■ **ITEMS**
= = = = = = =
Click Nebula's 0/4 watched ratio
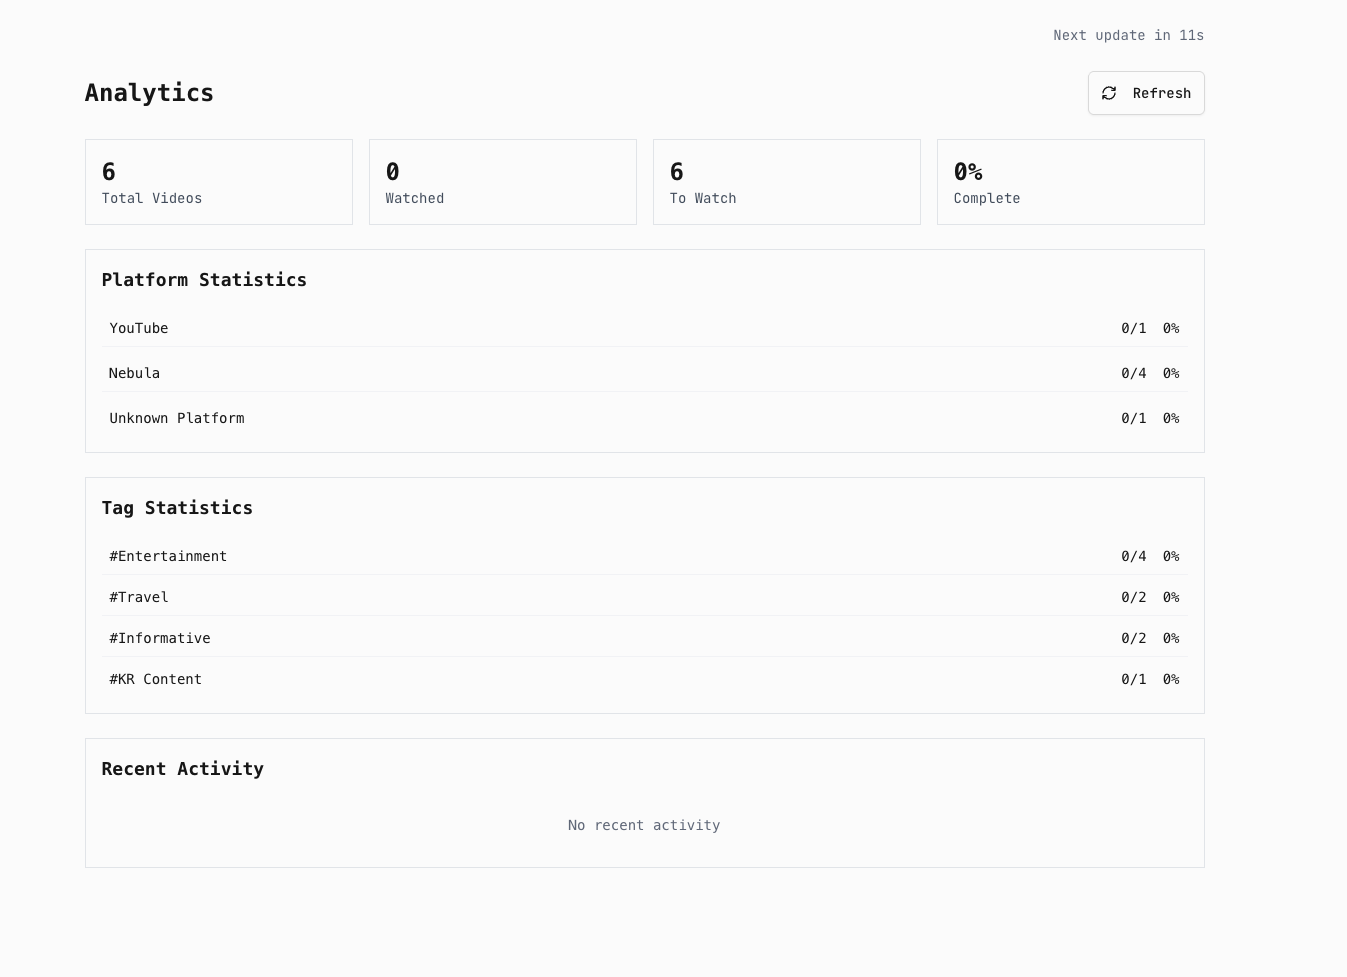 (x=1133, y=373)
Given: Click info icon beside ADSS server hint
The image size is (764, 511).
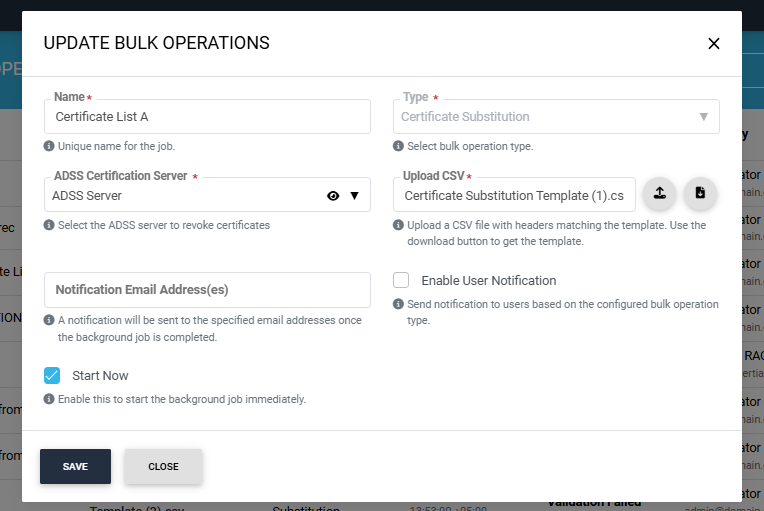Looking at the screenshot, I should pos(49,225).
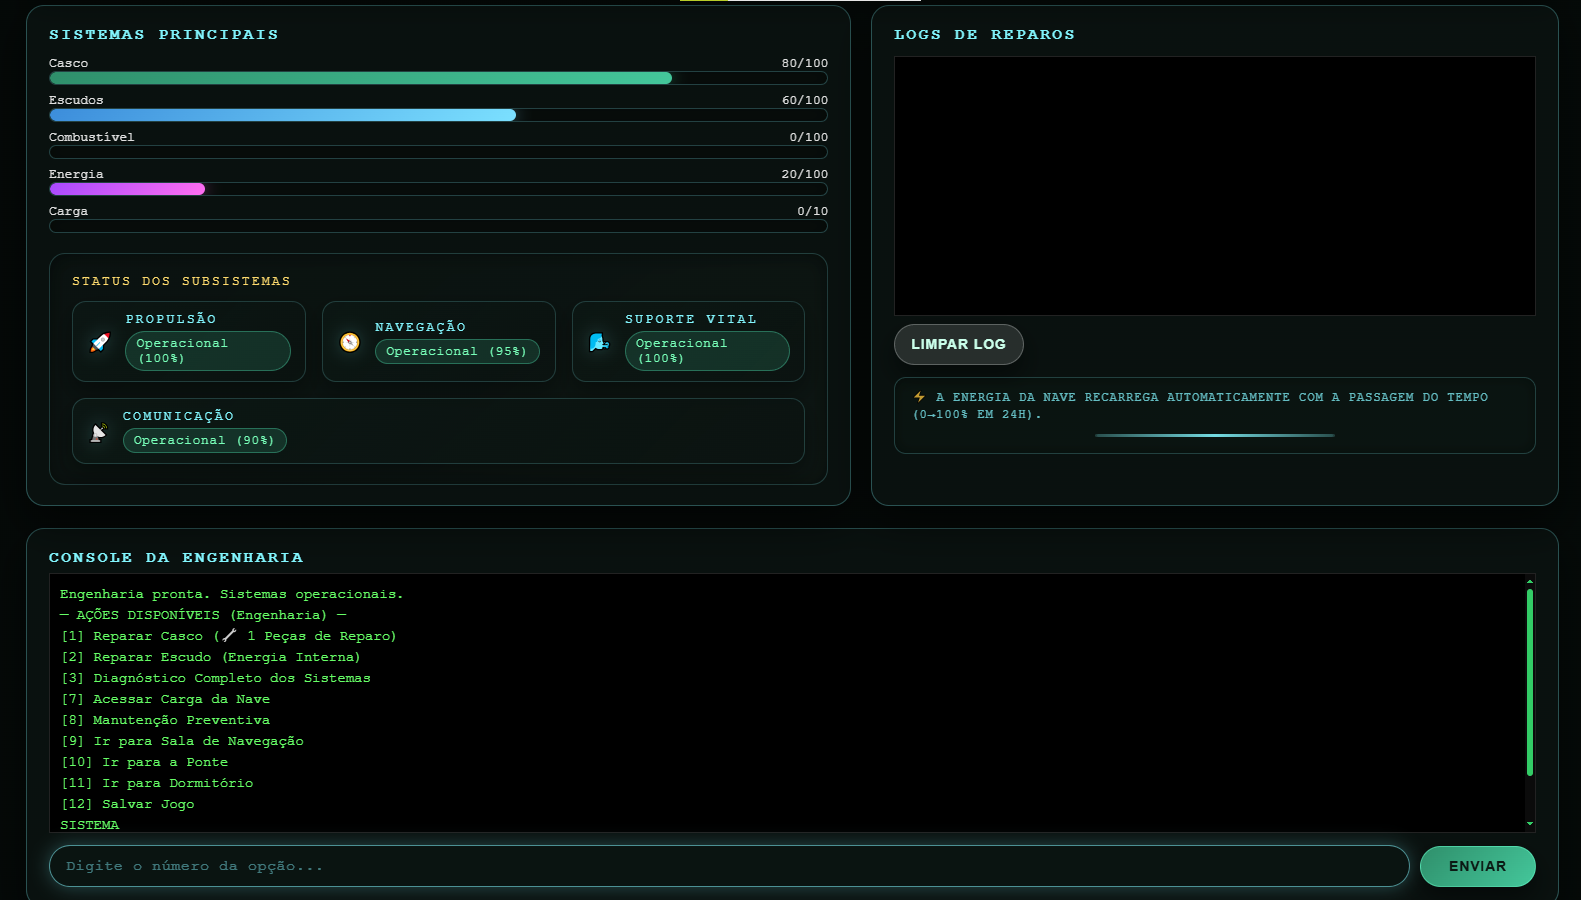Viewport: 1581px width, 900px height.
Task: Click the lightning bolt energy tip icon
Action: [x=919, y=397]
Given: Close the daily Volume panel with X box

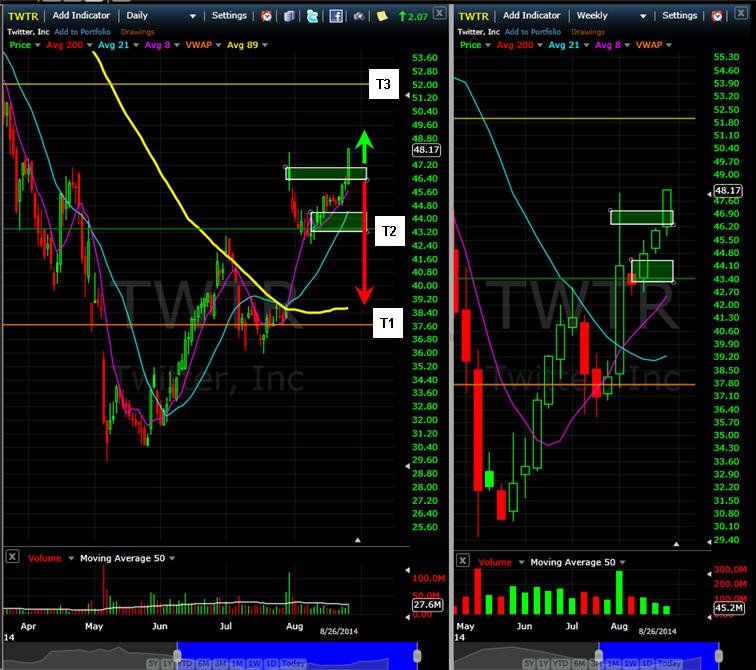Looking at the screenshot, I should (x=13, y=557).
= = = = = = =
■ **DIRECTION**
Which lines of the material above contain the string "Given"? Pull out each of those lines and copy it in full.

■ **SOLUTION TO THE PROBLEM**
Given: Click info icon beside ADSS server hint
Given: Close the daily Volume panel with X box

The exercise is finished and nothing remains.